Last week, I packed my bags (filled mostly with
provisions and books) and headed for a land I have not visited in a very long
while … the Land of No Responsibility. I was accepted for a residency at the
Dorland Mountain Arts Colony in Temecula, California, where for one whole week,
I would do nothing more than write. As it turned out, I wrote, read, wrote, researched,
wrote, hiked, wrote, attempted to bake bread (failure!), wrote, stared at
sunsets, wrote and basked in the luxury of giving over my entire mind to my new novel.
My cabin at the Dorland Mountain Arts Colony |
Dorland dates back to the 1930s and sits on a beautiful,
sprawling nature preserve. Due to a massive wildfire in 2004, Dorland today
consists of just two brand new cabins (with more in the works) – with one
artist per cabin. I attended with a close friend who is a writer and musician.
Our idea was that we would work during the days and discuss what we were
working on over dinner each night. In fact, I was so absorbed in my writing
that we met only three of the seven nights that we were there, hiked a couple
times in order to clear our heads, but otherwise kept to ourselves. After all,
how often in an adult’s life can she retreat in full from the world?
Every sunset view from my front porch was captivating |
No internet. No TV. Just the necessities: electricity for
my laptop, a well-designed mini-kitchen, expansive views over the valley, a
large writing desk, more tables for writing wherever I felt like situating
myself at any given time, and a wood stove, with wood provided by the caretakers
(also artists-in-residence), Robert and Janice. The couple greeted us upon
arrival, to let us know they were there if we needed them, but otherwise, our
privacy would be respected and our solitude ensured. True to their word, they
revealed themselves only once … halfway through the week Robert came down to
check on my stock of firewood and at the same time deliver a slice of homemade
apple pie—tart and flavorful and perfect.
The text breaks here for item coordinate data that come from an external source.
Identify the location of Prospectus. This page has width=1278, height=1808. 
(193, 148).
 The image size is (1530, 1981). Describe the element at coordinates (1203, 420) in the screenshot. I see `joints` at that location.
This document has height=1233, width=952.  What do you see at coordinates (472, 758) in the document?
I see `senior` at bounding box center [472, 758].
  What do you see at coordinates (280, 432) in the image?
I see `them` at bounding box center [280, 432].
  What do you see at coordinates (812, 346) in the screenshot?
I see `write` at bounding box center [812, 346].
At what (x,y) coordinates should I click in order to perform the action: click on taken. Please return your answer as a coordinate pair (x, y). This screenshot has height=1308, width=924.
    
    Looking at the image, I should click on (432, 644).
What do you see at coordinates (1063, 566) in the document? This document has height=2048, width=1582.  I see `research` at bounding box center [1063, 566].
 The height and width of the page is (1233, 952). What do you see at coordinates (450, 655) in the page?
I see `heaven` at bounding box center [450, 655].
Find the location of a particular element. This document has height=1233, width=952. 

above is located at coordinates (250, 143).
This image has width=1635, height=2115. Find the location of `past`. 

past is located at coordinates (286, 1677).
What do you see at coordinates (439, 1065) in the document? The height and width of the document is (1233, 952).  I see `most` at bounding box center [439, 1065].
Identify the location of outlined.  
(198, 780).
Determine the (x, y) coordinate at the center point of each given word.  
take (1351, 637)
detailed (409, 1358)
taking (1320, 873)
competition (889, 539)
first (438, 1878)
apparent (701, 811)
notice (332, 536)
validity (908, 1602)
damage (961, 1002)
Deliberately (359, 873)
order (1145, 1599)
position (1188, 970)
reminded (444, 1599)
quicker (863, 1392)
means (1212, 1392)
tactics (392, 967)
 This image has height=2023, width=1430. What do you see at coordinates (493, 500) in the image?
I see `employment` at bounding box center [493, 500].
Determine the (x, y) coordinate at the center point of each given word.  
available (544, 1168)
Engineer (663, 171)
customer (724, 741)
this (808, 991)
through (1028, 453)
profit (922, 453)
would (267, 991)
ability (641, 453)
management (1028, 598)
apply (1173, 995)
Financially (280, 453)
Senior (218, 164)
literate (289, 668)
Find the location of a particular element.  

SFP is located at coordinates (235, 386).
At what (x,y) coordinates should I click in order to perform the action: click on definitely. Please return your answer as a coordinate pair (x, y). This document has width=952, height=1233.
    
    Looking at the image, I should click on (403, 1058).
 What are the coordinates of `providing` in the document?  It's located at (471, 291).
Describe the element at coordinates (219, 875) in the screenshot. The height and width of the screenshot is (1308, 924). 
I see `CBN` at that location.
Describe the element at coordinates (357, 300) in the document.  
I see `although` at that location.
Rain & writing midway through the week |
The first morning of the residency, I felt a bit
disoriented. I did not have to check my emails. I did not have to check a clock
to figure out how much time I had to write before I needed to start work or
take care of countless other daily commitments. As I got started, I could feel
myself writing as if with a harness on. I eased in on my beloved Smith-Corona
Coronet, because the sound of the keys always gives me a boost. Then I
transitioned to my computer, and as the chapter I was working on began to head
in a new, exciting direction, I could feel the restraints falling away. I could
also feel myself being watched.
Room with a view ... of my daily muse! |
I looked up, and there outside my window, just a few feet
from my desk, was a deer, checking up on me before leaning down to nuzzle a
patch of grass. Two more joined in the feast, and in a moment that can only be
described as spiritual, a weight lifted off me. I love my life, but it’s a busy
life, and throughout my week at Dorland I learned how to untangle myself from
the restrictions on my writing that I’d become too accustomed to and slip into
a rhythm in which I could write at any time, at any hour, for as long or as
short a stretch as I wanted. And when I was not writing, I learned that I did not have to give my
mind over to anything else.
Another day, another gorgeous sunset |
Upon arrival at Dorland, I felt a kind of euphoria. The
morning I had to leave, I sat down in my rocking chair in front of my beautiful
view and sobbed. Not because I was sad to go, but because writing with such
freedom for a whole week had been cathartic. I hadn’t realized how much I’d needed
it. Allowing myself that kind of unfettered liberty had been a way of believing
in myself as a “real writer.” Funny how someone who has had a novel published
by a major publisher doesn’t come to that belief naturally. I realized that
attending a colony such as this one was about more than setting aside time to
work. It was about creating a balance of
external and internal space. It was about giving myself permission to take
myself seriously. It was about returning to the reason I started writing in the
first place: it gives me so much pleasure.